No es otra acostumbrada queja de inicio de año por la Tenencia

mayo 22, 2013

Disclaimer: Esta es la columna de Usos y Costumbres que apareció en el ejemplar de enero de la revista Reportaje.

¿Alguno de ustedes, gentiles lectores, sabe dónde y a qué hora la señora Lolita Ayala toma sus alimentos? Me gustaría hablarle de hemorroides y tripas supurantes mientras come.

Se fue Calderón y de su promesa para abrogar el impuesto sobre la tenencia vehicular, sólo nos queda la lona de campaña con su sonriente faz, y el saber que ahora los vehículos con valor mayor a 250,000 pesos ya son sujetos a ella.

La historia de la génesis de dicho impuesto es harto conocida, y no es misterio que dada su naturaleza puramente recaudatoria, se haya perpetuado. Por lo cual, buscando la conciliación, el punto medio pues, para que el caudal monetario no se corte de tajo, no asfixiar a nuestro gobierno, y lograr que el contribuyente siga aportando gustosamente, propongo lo siguiente a cambio de derogar la tenencia:

Placas Personalizadas

Así es, dado que el contribuyente no puede escapar del hecho de que invariablemente debe aportar el impuesto que le permita gozar de sus derechos de tránsito, y el gobierno a su vez debe seguir haciendo eso que hacen los gobiernos (cobrar). Esta solución me parece, no sólo creativa, sino atractiva comercialmente hablando.

Me explico, digamos que usted es dueño de una flotilla de vehículos repartidores, o dueño de varios taxis o camiones de transporte público (bien, estos últimos no, quedémonos en camiones repartidores), y le interesa que dichos camiones sean identificados no sólo con un número económico interno, sino para agilizar también trámites de reemplacamiento, de aseguradoras, etc. Qué mejor que poder contar con placas oficiales que recen algo como PLACA01, PLACA02 y así sucesivamente.

Ahora también, usted acaba de comprar un auto, ya sea de agencia o de segunda mano, y quiere que no sólo el auto refleje que usted tiene identidad, poderío y un pincel que raya de todo, y no le basta con esos spóilers color verde pistache y esas calcomanías de manzanas mordidas, sino que se necesita dar un paso más allá, dándole identidad al vehículo, que las calles conozcan su nombre, así que en vez de ponerle una pegatina genérica y del montón que diga AN-01-666 le procura una identificación única y legal que diga JUANCHO.
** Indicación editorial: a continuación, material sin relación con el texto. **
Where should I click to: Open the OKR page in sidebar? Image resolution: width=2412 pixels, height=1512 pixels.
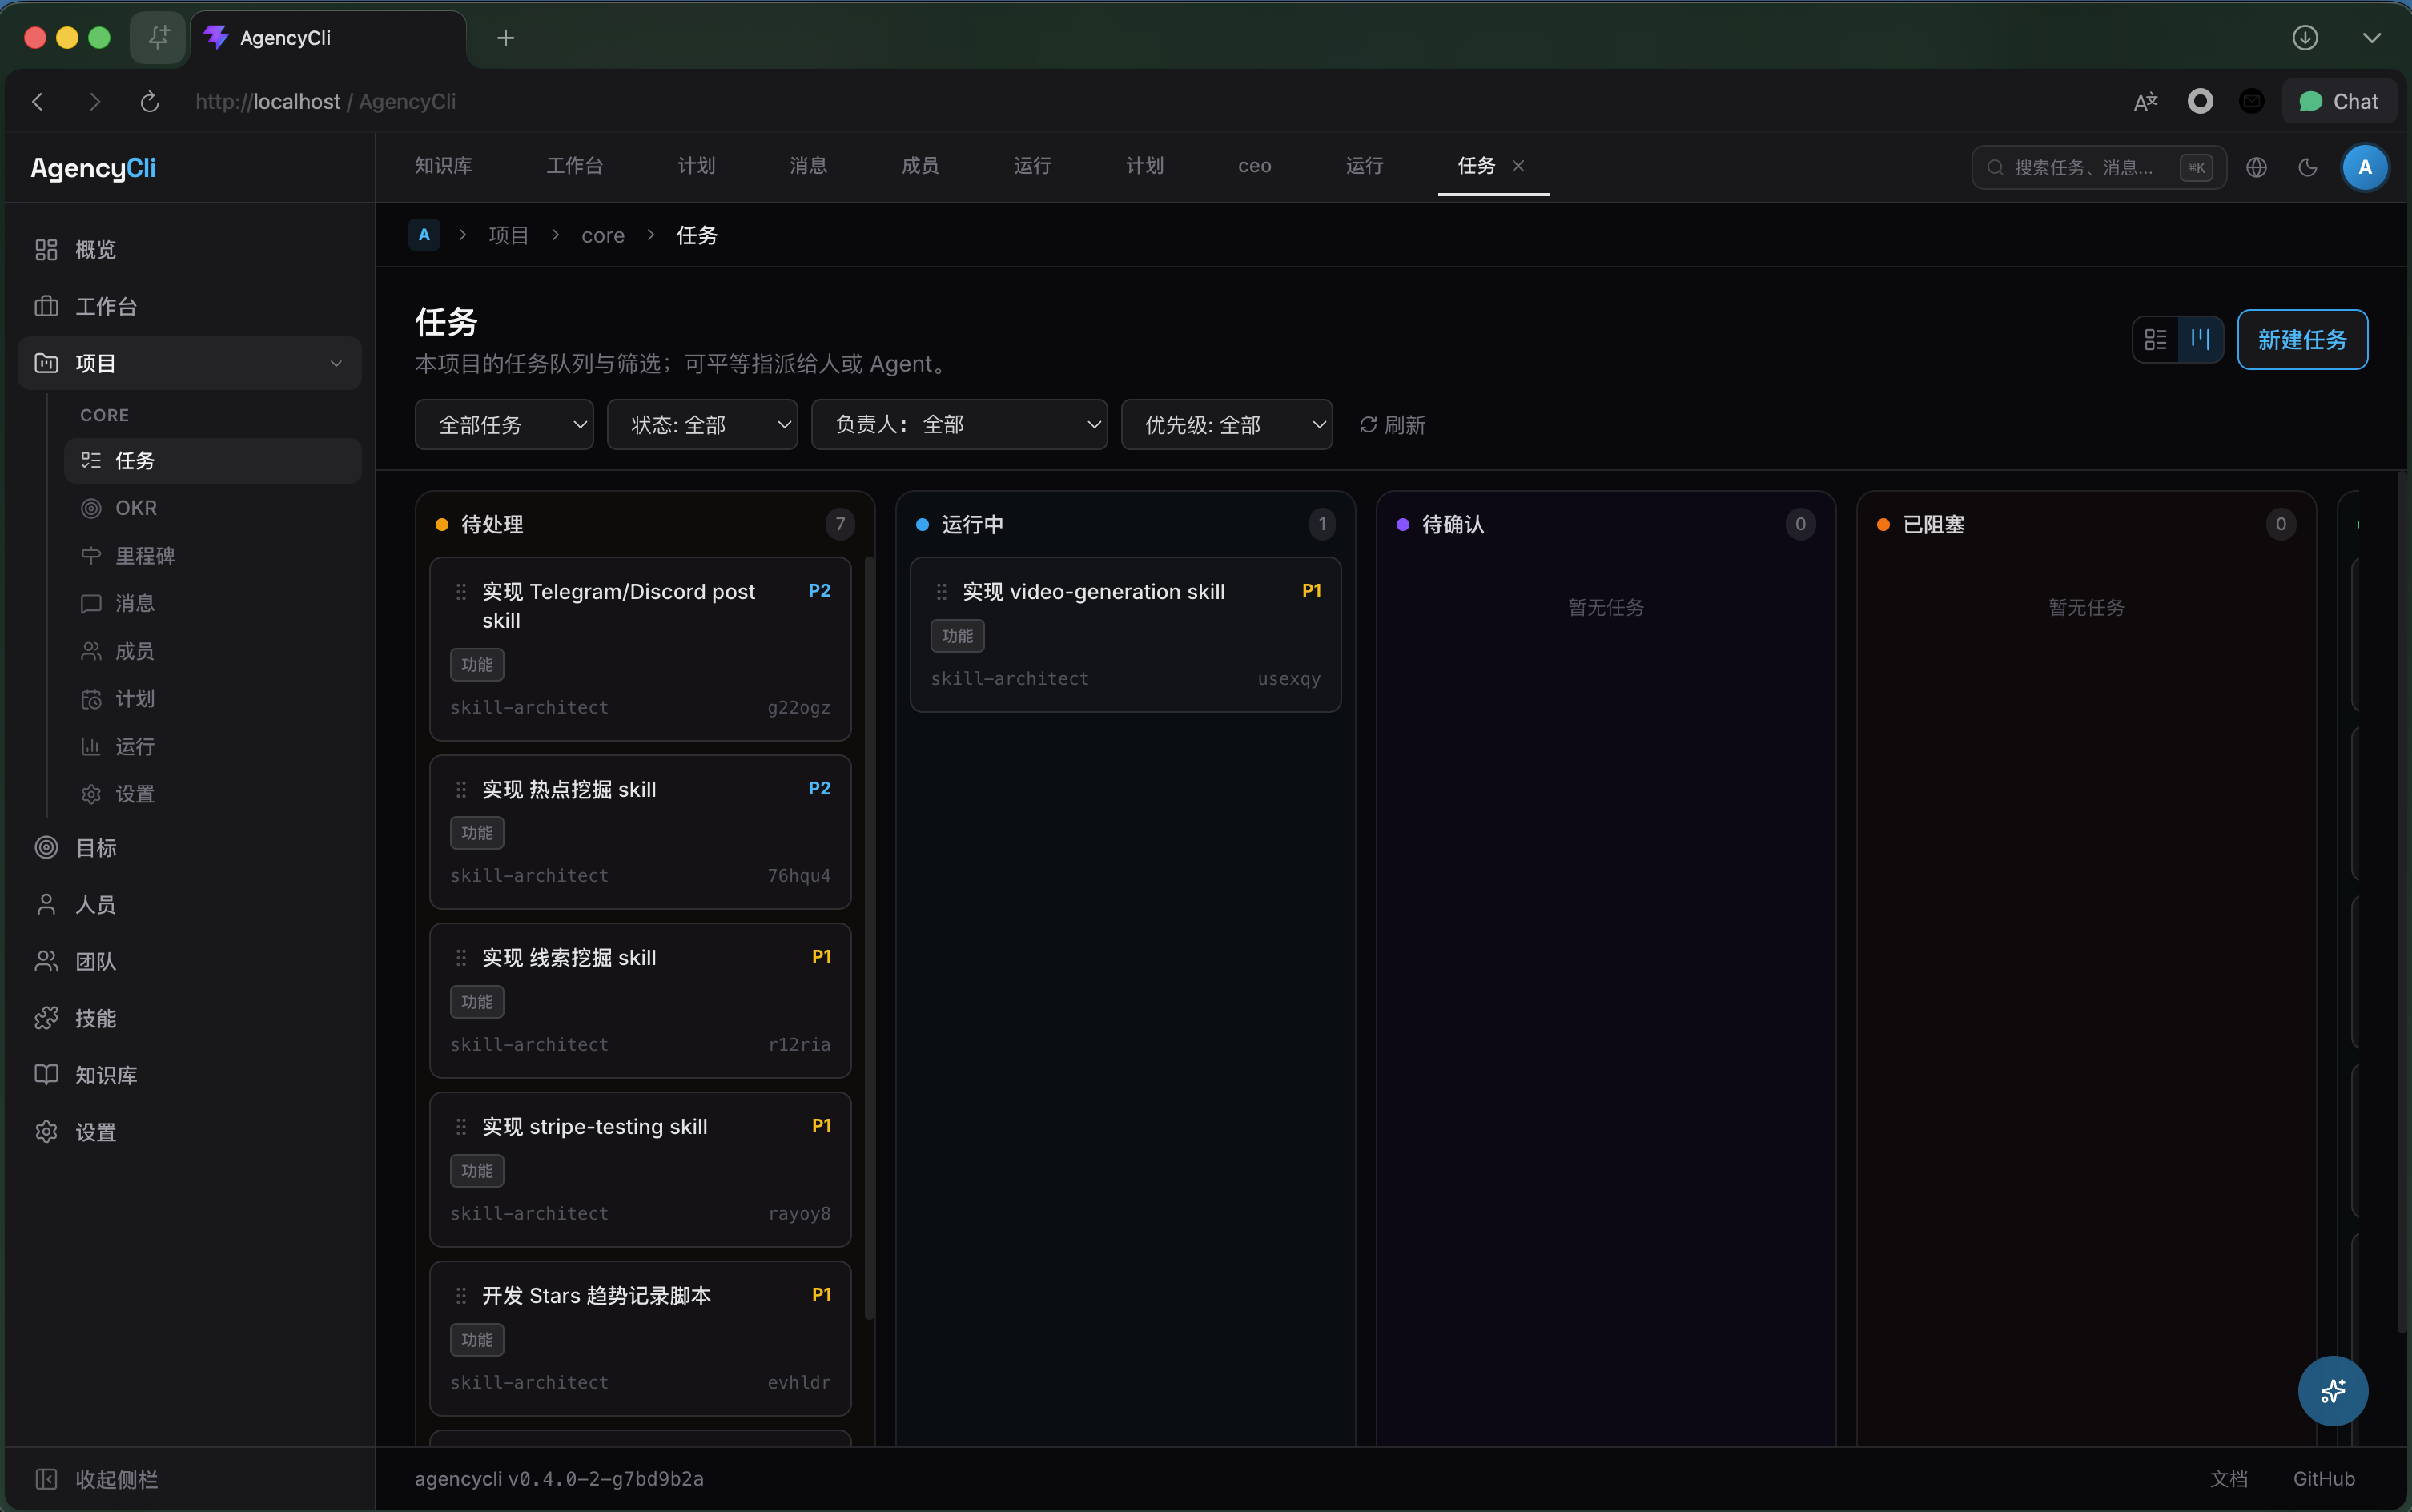136,508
Y si soy de esas empresas que gustan donar al Teletón, qué mejor que asegurarme que la flotilla de Sabrolino no use placas de Dulces Maguito, pagando los correspondientes derechos ante la autoridad.

Pero, pasan los años, y la flotilla original envejece, y hay que sustituir el parque vehicular, igualmente, JUANCHO ya sentó cabeza y ahora necesita portar la identidad a un vehículo con cuatro puertas y espacio para portabebés. Para esto, hacen su gestión ante la autoridad correspondiente, donde migran las placas a vehículos nuevos mientras se dan de baja los antiguos, acreditados con el mismo propietario respectivamente.

La palabra clave: Derechos, esta modalidad no es gratis, conlleva costos de producción, manejo y administración, para lo cual, después de un estudio de factibilidad, posicionamiento, y por qué no, de mercadeo, el gobierno podría implementarla.

De la misma forma, serviría para identificar más fácilmente esos camionetones que gustan de utilizar nuestras autoridades, como es común encontrar vehículos oficiales en albercas, o en malls del vecino país un domingo cualquiera, y las calcomanías actuales de acrónimos crípticos son fáciles de esconder. Pero que no sepan las autoridades que esto nos sirve a los ciudadanos para identificarlos más fácil.

Sin embargo, esta modalidad por sí sola no resuelve el problema de fondo, que es la falta de recaudación. Esta no se debe a que no haya el suficiente padrón vehicular que sustente el insaciable aparato burocrático, el problema de fondo es que las autoridades le cargan la mano al que cumple, sin exigirle al que no cumple. Hay vehículos con placas extranjeras vencidas que circulan impunemente.

Yo preferiría pagar adicional para tener mis placas únicas que tener qué pagar tarifas extra por derecho a poseer un vehículo que yo estoy pagando, porque a final de cuentas, ¿pagar por el derecho de tener algo que compré con mi dinero? ¿Dónde estamos? ¿China?